Top of Given entries
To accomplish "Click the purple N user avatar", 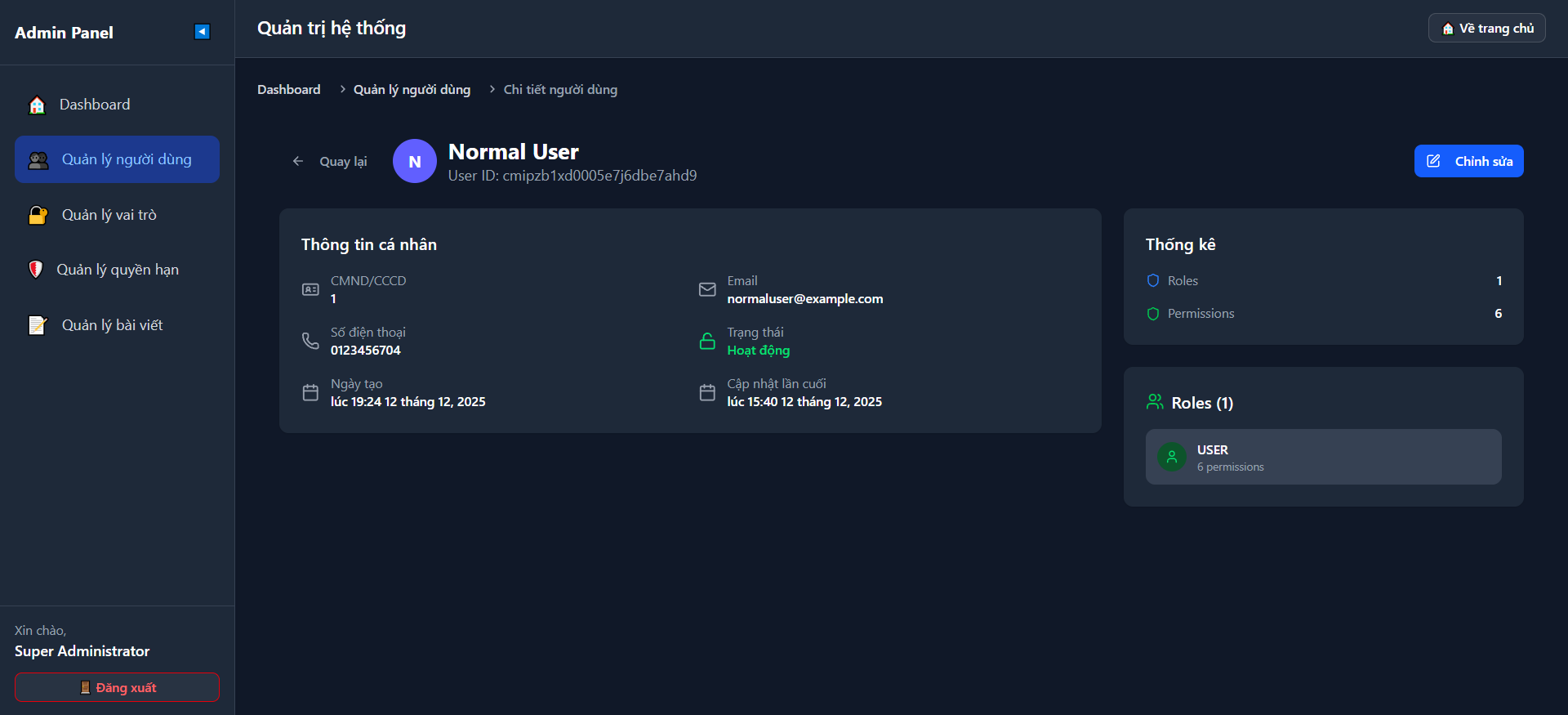I will coord(414,162).
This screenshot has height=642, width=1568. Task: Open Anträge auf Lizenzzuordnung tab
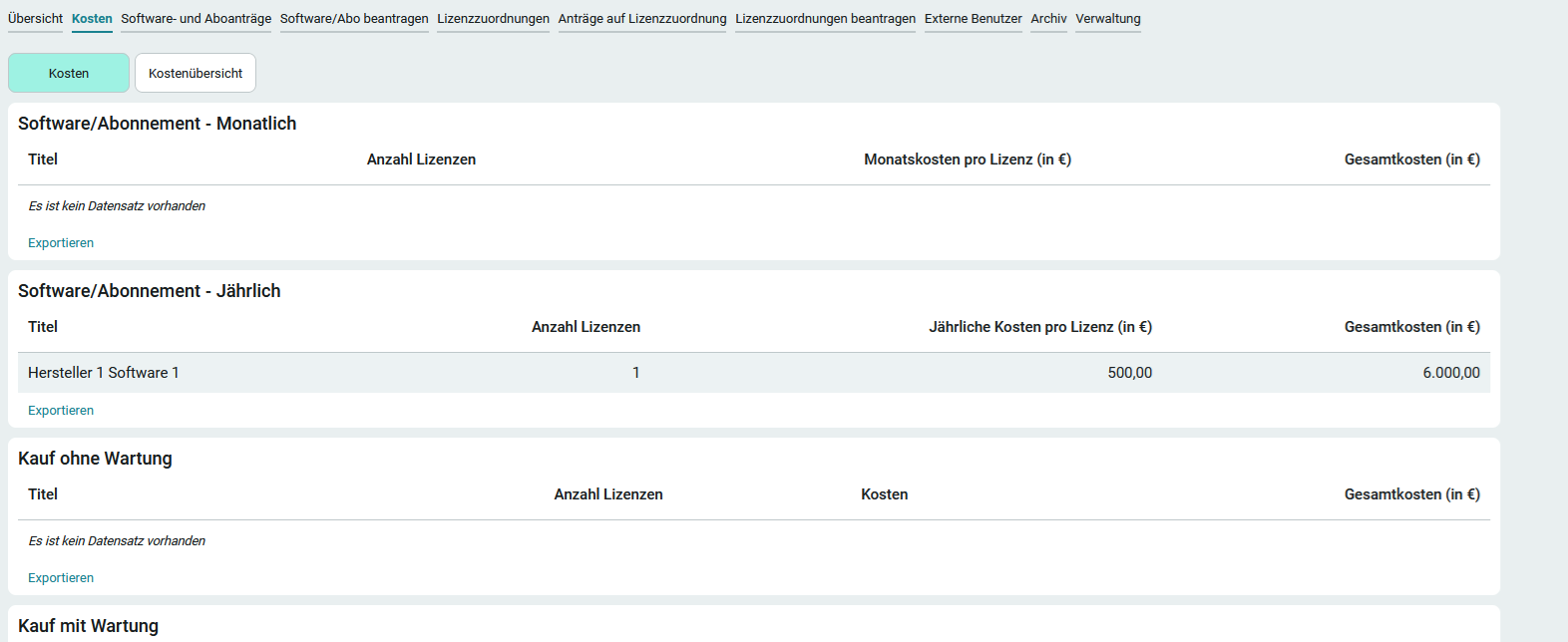642,19
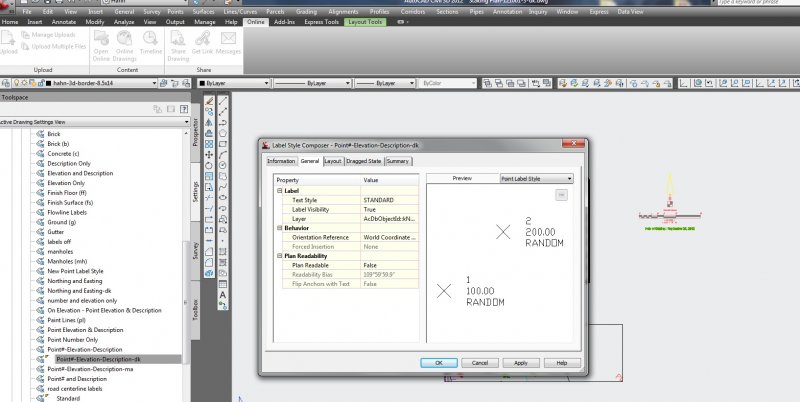The image size is (800, 402).
Task: Collapse the Behavior property group
Action: pos(280,227)
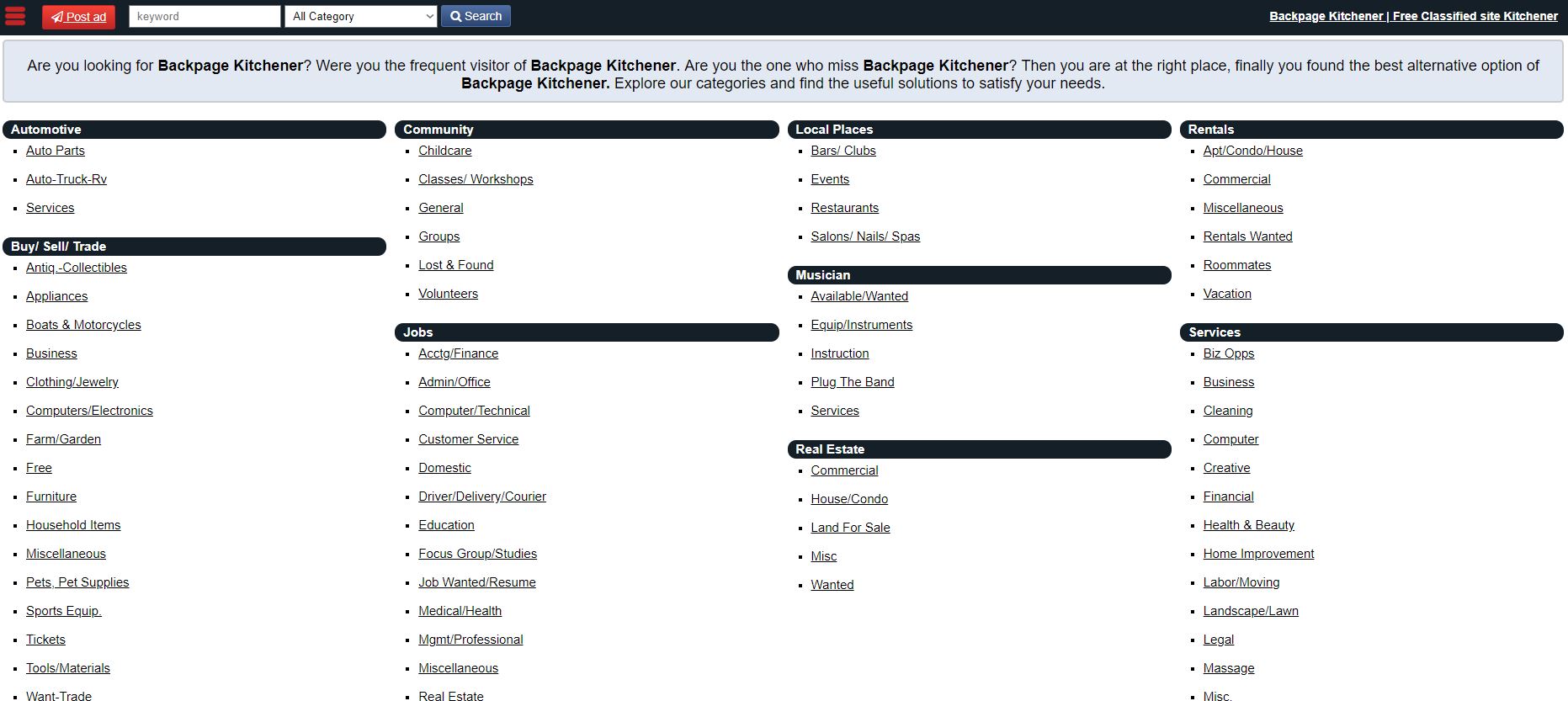Click the Post ad button
1568x701 pixels.
click(78, 17)
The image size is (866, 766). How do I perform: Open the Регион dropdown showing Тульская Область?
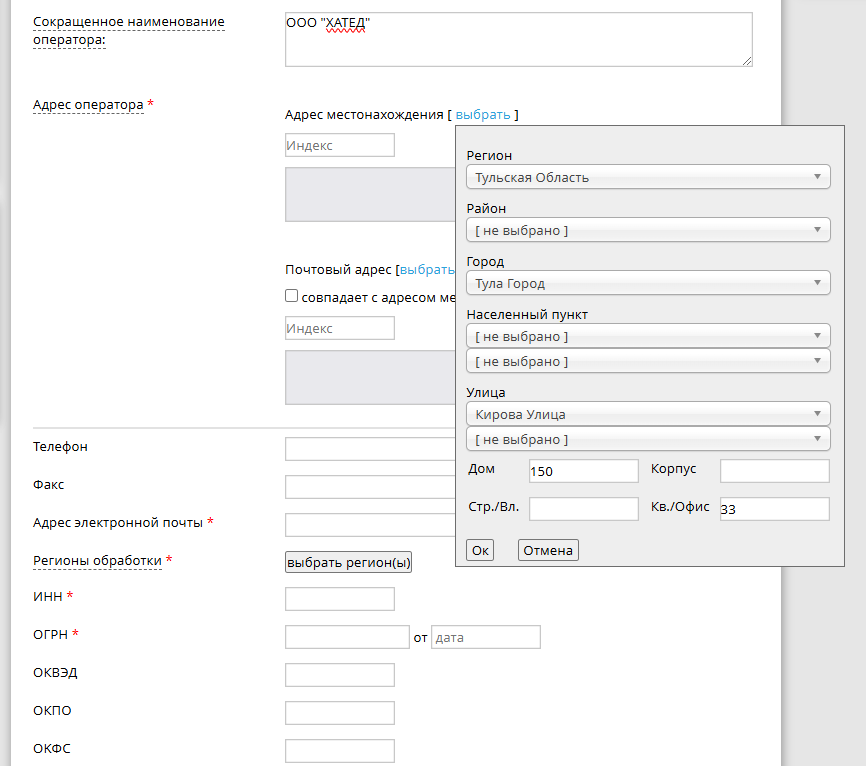tap(648, 178)
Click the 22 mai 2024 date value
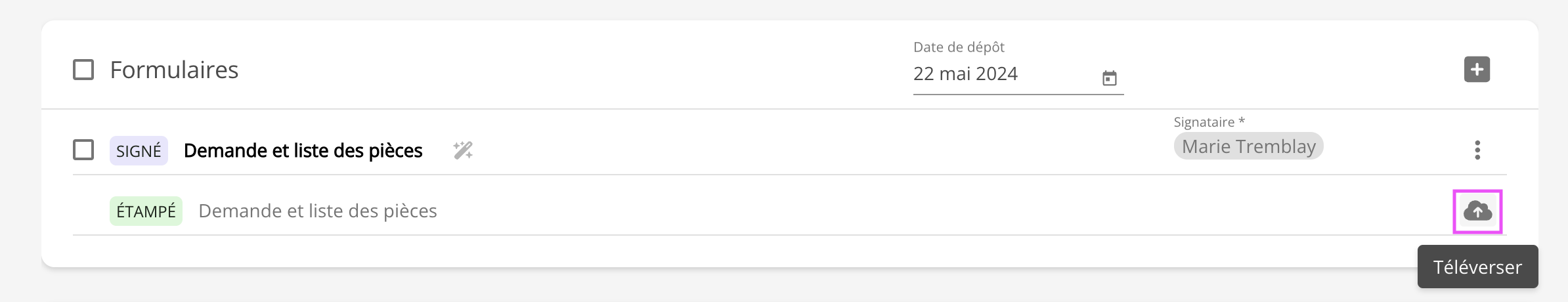Image resolution: width=1568 pixels, height=302 pixels. pos(965,74)
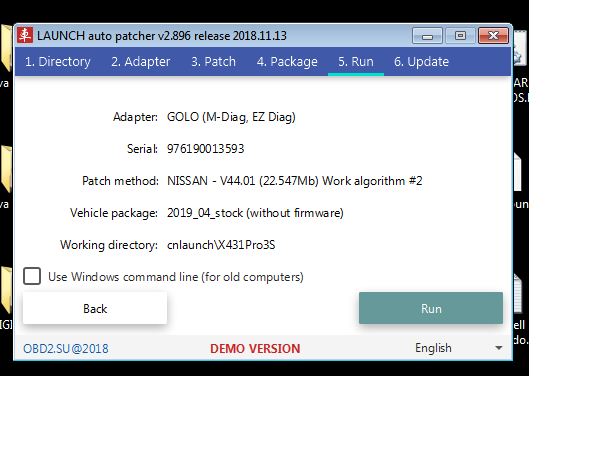Click the red DEMO VERSION label
The width and height of the screenshot is (602, 462).
pyautogui.click(x=254, y=349)

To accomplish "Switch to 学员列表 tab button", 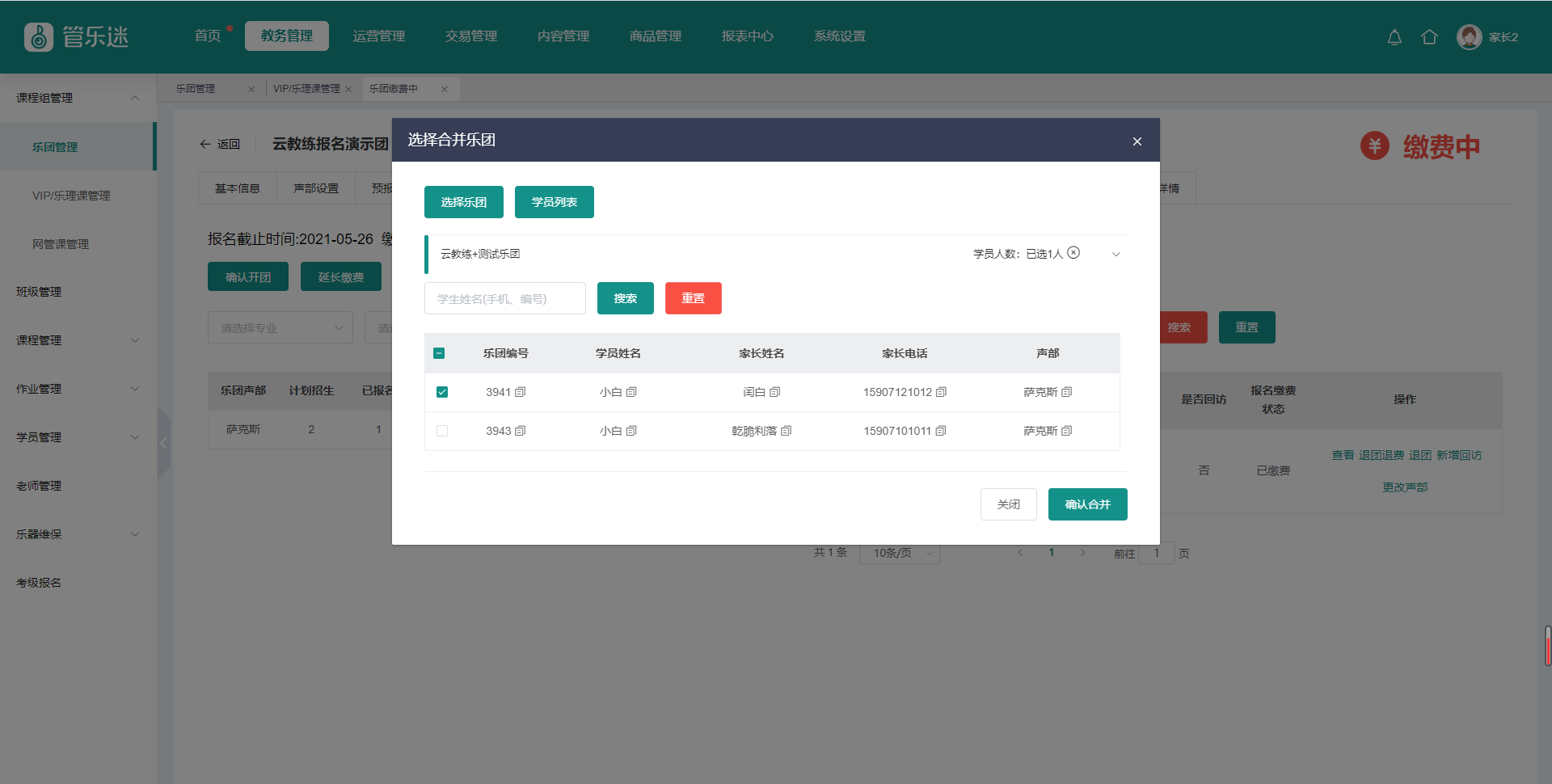I will pyautogui.click(x=554, y=202).
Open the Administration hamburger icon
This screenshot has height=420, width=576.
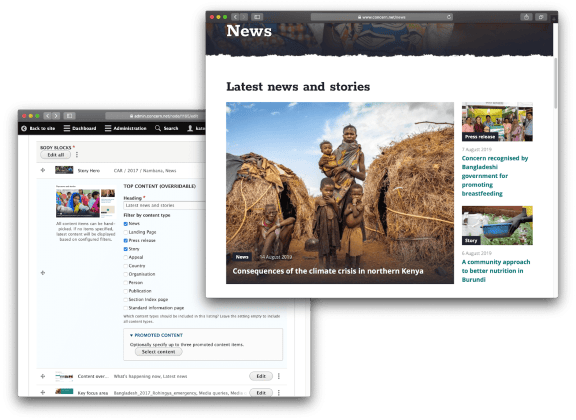point(108,128)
Bottom of Given entries
▶ **What to produce**:
With the pictures left out, copy exactly the lines from the line holding "Open the Administration hamburger icon" through the final line of the records, including both.

▶ **Your response**:
Open the Administration hamburger icon
This screenshot has height=420, width=576.
point(108,128)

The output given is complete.